Nuclear Spin-Depleted, Isotopically Enriched 70Ge/28Si70Ge Quantum Wells

Abstract

The p-symmetry of the hole wavefunction is associated with a weaker hyperfine interaction as compared to electrons, thus making hole spin qubits attractive candidates to implement long coherence quantum processors. However, recent studies demonstrated that hole qubits in planar germanium (Ge) heterostructures are still very sensitive to nuclear spin bath. These observations highlight the need to develop nuclear spin-free Ge qubits to suppress this decoherence channel and evaluate its impact. With this perspective, this work demonstrates the epitaxial growth of 73Ge-depleted isotopically enriched 70Ge/SiGe quantum wells. The growth was achieved by reduced pressure chemical vapor deposition using isotopically purified monogermane 70GeH4 and monosilane 28SiH4 with an isotopic purity higher than 99.9 \% and 99.99 \%, respectively.

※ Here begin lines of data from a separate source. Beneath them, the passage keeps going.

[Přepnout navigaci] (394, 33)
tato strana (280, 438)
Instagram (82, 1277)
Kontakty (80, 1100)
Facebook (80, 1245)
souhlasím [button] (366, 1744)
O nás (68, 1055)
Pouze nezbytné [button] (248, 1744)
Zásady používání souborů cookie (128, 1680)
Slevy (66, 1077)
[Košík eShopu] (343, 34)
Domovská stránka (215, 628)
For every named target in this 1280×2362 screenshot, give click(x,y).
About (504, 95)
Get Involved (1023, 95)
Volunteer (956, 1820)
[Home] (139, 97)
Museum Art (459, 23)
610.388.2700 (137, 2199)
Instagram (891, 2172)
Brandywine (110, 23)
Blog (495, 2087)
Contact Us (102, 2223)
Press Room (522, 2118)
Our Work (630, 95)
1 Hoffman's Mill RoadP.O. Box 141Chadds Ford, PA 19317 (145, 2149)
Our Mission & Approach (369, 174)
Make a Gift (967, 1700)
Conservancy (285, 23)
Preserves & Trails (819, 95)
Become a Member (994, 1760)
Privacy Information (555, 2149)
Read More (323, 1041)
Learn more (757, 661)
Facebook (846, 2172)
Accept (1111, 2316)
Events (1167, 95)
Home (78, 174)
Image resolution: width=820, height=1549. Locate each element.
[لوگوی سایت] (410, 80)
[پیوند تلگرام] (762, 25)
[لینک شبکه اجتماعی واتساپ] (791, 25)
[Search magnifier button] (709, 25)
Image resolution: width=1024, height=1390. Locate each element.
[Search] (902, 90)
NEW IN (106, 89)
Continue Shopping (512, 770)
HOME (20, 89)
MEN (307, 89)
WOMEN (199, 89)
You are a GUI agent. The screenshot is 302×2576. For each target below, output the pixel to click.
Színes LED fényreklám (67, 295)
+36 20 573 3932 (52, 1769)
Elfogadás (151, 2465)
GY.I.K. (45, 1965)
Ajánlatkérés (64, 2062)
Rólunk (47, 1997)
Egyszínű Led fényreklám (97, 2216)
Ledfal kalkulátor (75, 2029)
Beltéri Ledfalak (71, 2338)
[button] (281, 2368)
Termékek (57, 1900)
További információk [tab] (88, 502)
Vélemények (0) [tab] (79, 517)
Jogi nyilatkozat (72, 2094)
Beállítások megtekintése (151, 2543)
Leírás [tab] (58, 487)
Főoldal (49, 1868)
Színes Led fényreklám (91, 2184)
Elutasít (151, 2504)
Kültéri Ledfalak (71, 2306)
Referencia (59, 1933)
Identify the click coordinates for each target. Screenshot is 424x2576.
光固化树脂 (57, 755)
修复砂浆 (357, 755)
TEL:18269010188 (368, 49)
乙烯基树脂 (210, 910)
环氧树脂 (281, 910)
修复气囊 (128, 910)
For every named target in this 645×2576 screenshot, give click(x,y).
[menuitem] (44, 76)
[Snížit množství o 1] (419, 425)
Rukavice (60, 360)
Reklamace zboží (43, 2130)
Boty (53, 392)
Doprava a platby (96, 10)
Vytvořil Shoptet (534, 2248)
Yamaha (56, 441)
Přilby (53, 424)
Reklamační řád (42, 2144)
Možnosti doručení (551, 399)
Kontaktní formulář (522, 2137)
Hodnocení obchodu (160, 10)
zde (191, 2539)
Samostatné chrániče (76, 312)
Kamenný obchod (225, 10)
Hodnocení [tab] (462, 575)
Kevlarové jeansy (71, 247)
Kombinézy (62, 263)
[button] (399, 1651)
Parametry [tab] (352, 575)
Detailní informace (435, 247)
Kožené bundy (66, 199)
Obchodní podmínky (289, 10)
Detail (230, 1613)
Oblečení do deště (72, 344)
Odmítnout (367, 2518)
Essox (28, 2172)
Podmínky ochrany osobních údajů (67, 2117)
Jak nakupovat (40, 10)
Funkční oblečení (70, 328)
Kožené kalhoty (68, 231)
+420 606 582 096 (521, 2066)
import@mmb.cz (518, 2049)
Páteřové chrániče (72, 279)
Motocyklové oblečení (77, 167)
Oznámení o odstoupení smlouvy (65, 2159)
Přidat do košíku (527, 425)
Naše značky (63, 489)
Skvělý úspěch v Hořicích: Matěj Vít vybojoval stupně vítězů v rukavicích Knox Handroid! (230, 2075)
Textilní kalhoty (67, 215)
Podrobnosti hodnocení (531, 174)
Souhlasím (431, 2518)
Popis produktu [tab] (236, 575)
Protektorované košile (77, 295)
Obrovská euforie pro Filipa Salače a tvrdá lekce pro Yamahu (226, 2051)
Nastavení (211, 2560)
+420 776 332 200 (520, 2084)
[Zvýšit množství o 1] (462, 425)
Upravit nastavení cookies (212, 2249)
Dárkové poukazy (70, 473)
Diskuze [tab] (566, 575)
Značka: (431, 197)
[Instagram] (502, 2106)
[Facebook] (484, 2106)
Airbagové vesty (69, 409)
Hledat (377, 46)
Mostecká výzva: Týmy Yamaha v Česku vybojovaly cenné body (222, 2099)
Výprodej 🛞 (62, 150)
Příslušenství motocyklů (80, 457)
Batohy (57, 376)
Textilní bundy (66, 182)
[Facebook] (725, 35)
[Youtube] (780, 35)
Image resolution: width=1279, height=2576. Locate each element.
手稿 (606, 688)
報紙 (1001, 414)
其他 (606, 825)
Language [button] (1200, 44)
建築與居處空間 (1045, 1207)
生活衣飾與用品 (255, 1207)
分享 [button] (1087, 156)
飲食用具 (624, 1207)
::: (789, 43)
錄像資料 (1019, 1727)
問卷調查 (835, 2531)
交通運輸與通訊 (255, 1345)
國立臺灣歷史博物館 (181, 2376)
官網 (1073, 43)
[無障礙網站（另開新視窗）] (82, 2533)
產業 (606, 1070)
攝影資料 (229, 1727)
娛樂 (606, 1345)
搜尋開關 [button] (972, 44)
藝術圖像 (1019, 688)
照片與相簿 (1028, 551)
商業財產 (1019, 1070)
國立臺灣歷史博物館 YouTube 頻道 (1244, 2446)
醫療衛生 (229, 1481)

The quantum wells consist of a series of 70Ge/SiGe heterostructures grown on Si wafers using a Ge virtual substrate and a graded SiGe buffer layer. The isotopic purity is investigated using atom probe tomography following an analytical procedure addressing the discrepancies in the isotopic content caused by the overlap of isotope peaks in mass spectra. The nuclear spin background in the quantum wells was found to be sensitive to the growth conditions. The lowest concentration of nuclear spin-full isotopes 73Ge and 29Si in the heterostructure was established at 0.01 \% in the Ge quantum well and SiGe barriers. The measured average distance between nuclear spins reaches 3-4 nm in 70Ge/28Si70Ge, which is an order of magnitude larger than in natural Ge/SiGe heterostructures.